ただあのときあの先生に出会っていなかったら、もっと大変な鬱になっていたと思うので精神面をサポートしてくれたという意味ですごく感謝している。

2箇所目は年末で地元に帰っていたときに、また別の桶谷式の助産院へ。
帰省途中の飛行機で乳腺炎になってしまったので、なんとかみてくれるところを探してそこに行った。
行く前から嫌な予感はしていて(対応のメールのかんじとか)ちょっと迷うレベルだったが、その前に別のところは断られていたのもあり、とにかくみてもらわないと辛すぎて。
実際に行ってみて、私はものすごく後悔した。
まず、助産院にはいってすぐの壁には反ワクチンの張り紙が大量に貼ってある。私の考えとはちがう人なんだなということは悟った。
そして、施術。桶谷式の施術自体に関して上手い下手はよくわからないが、まぁ普通だったかなと思う。
しかし、施術中にぽろっと今も乳頭混乱で大変だという話をしたら「まだ乳頭混乱あるの?2ヶ月なのに?あなたのおっぱいは美味しくない、まずいおっぱいだからこの子は吸いたくないのよ」と言われた。
元々乳頭混乱に落ち込みながらぎりぎりの精神状態で、それでも頑張って授乳を続けていた。そこに追い打ちをかけるように乳腺炎・・・母乳はたいしたでてないのになんでこんなことにと思って辛かった私は、この一言でメンタルが一旦崩壊した。
その後も、母乳の質についてしつこく言われ(本来、母乳の質はマッサージや食事の内容で大きな変化はありません)、母乳の質が悪いことで子どもの腸内環境が整わず、発達障害などにもつながるということも言われた。
しつこく通うように言われたが、断って逃げるように帰宅。
実家に帰ってわんわん泣いた。
知識として、その助産師が言っていることは間違っているとわかっていたけれど、それでも母親失格といわれたような悲しい気持ちになって、すごく落ち込んでしまった。

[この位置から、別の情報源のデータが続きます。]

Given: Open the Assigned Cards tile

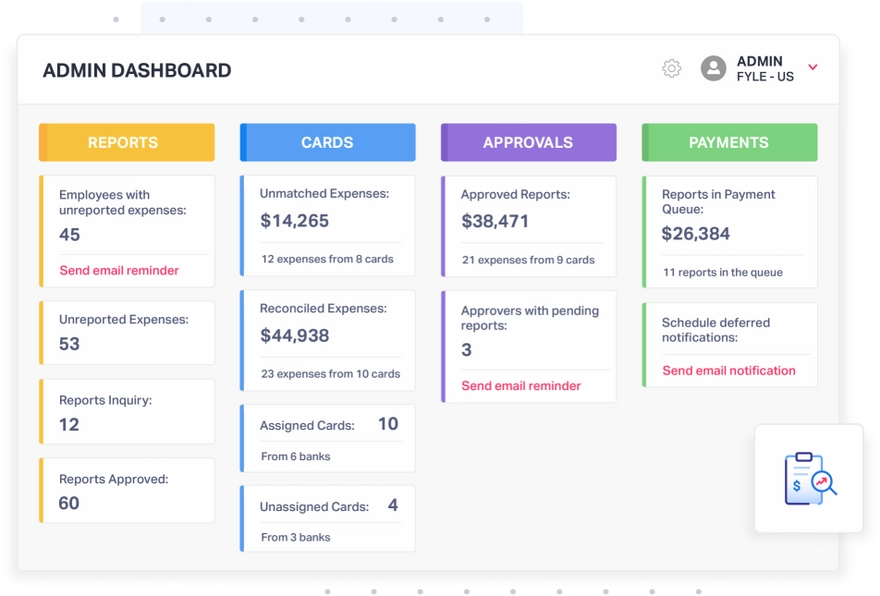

3カ所目はオンラインだったが、IBCLCの方が開いている助産院で相談した。IBCLCとは母乳の専門資格をもった人で科学的根拠に基づいた母乳指導をしてくれる。
結果的にここが一番良かった。
とにかくここまで頑張ってきたことを肯定してくれて、ねぎらってくれた。
そして私の希望や思いを丁寧に聞いて、解決策についていろいろと提案してくれた。
この方の素晴らしいところは、決してこうしなさいと押しつけないところ。もっている情報や根拠を性格に伝えながら、私が選択できるようにしてくれていた。哺乳瓶を変えることに関しても、この方が選択肢として教えてくれた。
精神的にもかなり励まされて今に至る。このオンライン相談がなかったら、私はきっとくじけていたと思う。

ある程度知識がある私でも、母乳育児が難しいときに一人で頑張るのは絶対に無理だと感じた。専門家のサポートがないと、メンタル面でもかなり辛い。この頑張り方で合っているのか、体重は増えているのか・・・母乳育児をしていると意外と心配事ってつきない。
そしてなぜか日本の母乳育児にはさまざまな流派がある。桶谷式が有名だが、ラクテーション、堤式、BSケアなど・・・困っている人たちが自分に合った流派や先生と出会えると出会えるといいなと切に願う。
ただ、現状はあたりはずれが激しいし、自分に合った母乳育児支援をしている人に出会うのは本当に難しい。このシステムなんとかならないかなぁ。助産師とのマッチングサイトとかもあるけど、いまいちどんな人なのかわからないことも多いし・・・みんなが考えとかを発信していてくれたらいいんだけどな。
その現状を踏まえても、それでも母乳育児に困難を感じている人は専門家である助産師のサポートを受けることをお勧めする。
病院の母乳外来でも、地域の助産院でも何でも良い。どうかしんどい人が良い専門家に出会えますように。